Even better, I bought a new USB webcam with auto-focus and HD recording - so I'm hoping this will make a HUGE diference over my recent vids with a manual-focus lense. I also received a new condensor microphone - Tascam TM80 ( www.tascam.eu/en/tm-80.html) It requires phantom power - which is fine - and initial vocal tests seemed to get some good quality, so my playing through a mic'd amp might finally sound good
With potential gig approaching at the end of March (3 songs only) I bought a second-hand amp via Facebook Market. Got a 12inch 60watt solid-state. This'll allow me to lug it around and not worry about occasional nocks and dings, etc. Initial testing indicates a lot of bottom bass end as the amp case is closed-back, so I'm rolling the bass off quite a bit - nice that each channel has seperate bass/mid/treb controls It has 2 channels, clean and overdriven.

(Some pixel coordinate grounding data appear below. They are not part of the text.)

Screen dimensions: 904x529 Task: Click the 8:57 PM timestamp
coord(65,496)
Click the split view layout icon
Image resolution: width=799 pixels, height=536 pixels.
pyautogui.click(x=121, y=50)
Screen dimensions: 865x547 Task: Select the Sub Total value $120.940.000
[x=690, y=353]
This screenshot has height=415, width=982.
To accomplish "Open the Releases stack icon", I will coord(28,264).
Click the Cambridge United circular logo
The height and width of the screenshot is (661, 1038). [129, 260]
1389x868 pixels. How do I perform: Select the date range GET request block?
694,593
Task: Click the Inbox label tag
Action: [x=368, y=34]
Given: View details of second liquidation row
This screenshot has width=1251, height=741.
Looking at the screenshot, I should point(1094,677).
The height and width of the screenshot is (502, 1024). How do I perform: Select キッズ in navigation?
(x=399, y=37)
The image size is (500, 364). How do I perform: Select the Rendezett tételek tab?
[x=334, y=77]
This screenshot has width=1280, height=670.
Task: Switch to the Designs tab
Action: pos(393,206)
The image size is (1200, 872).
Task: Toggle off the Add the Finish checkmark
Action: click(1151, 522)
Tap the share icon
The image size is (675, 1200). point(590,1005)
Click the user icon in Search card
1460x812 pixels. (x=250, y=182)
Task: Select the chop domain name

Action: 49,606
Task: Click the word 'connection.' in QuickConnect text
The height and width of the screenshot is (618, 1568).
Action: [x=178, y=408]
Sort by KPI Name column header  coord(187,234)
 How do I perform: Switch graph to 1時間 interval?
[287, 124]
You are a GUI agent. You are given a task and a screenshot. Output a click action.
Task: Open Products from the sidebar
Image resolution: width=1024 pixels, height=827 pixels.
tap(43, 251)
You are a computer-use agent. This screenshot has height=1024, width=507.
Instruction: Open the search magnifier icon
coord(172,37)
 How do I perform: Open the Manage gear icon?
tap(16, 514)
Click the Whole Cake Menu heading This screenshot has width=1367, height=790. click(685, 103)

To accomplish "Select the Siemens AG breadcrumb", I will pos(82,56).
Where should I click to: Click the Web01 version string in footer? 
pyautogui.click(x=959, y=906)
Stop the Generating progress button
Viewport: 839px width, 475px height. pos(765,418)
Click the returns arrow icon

My intnetion is to make better use of these. I generally only used the clean channel and let me multi-effects board create the sound or a dirty channel with no effects. I'd like to get better at using both to get nice clean tones when necessary and great overdriven sound at the press of a button. The amp does NOT do amp modelling, which I'm pleased about. It is the sound it produces and doesn't try to be something else.
Funny, in my playing recently, my mind has been pushing me to be more me - so no amp modelling as an example. I'm trying to create the sound I like - even if it's songs I'm rehearsing for the band/gig.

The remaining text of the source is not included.